>> Begin Excerpt provided

A sense of dissatisfaction prevailed at the signing ceremony where among others, India, the African nations ,the UK ,the US and Germany had assembled. The speech by- India's minister for environment and forests, Kamal Nath, reflected the sense of a let down. "Like all else that resulted from Rio ,including Agenda 21 ,adequate financial and appropriate technological resources need to be made available if the implementation of this convention is to reality. The GEF includes in its mandate land degradation issues, but this is only a small beginning. The GEF cannot be expected to meet the requirements of every pressing environmental need. The question of a well-defined and more specific financial mechanism must be quickly and constructively resolved. Questions of war and peace seem to have gripped the attention of donor countries to the exclusion of the Official Development Assistance (ODA). The irony of it all is that ODA has actually reduced - in percentage and in real terms -since Rio."

The absence of a strong financial mechanism has been strongly felt from the very beginning (Down To Earth, September 15 1993 and June 15,1993 and 1994). Although the United Nations Conference on Desertification (UNCOD) concluded by adopting a plan of action in 1977, the North refused to commit any funds.

Desertification re-emerged as the prime issue in Rio de Janeiro in June 1992 when the African nations, who felt that the proposed biodiversity and climate change conventions would not effectively tackle the ecological threat to the continent, lobbied for an international convention that would benefit them. The governments at the summit had agreed to establish an Intergovernmental Negotiating Committee for the Convention to Combat Desertification (INCD), which held its 1st session in November 1993. The early sessions Witnessed tussles between Africa and the other countries over priority funding. Similar problems arose at the fourth session of the INCD in Geneva, in March 1994.

>> End Excerpt provided
>> Begin Dataset extract

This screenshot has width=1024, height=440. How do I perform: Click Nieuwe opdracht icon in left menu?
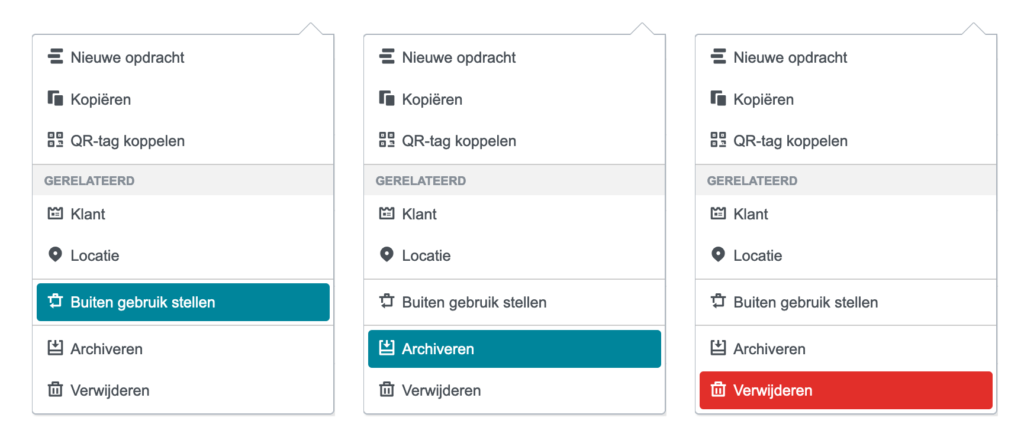[x=55, y=57]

>> End Dataset extract

- **Written instruction**
In the excerpt on the desertification convention above, rewrite the paragraph beginning "Desertification re-emerged as the prime issue" as a short bulleted list that keeps its main facts.

- **Finished exercise**
- Desertification became the main issue again at Rio de Janeiro in June 1992.
- The African nations felt that the proposed biodiversity and climate change conventions would not deal effectively with the ecological threat to their continent, so they lobbied for an international convention that would benefit them.
- Governments at the summit agreed to set up an Intergovernmental Negotiating Committee for the Convention to Combat Desertification (INCD).
- The INCD held its first session in November 1993.
- The early sessions saw disputes between Africa and other countries over priority funding.
- Similar problems came up at the fourth INCD session in Geneva in March 1994.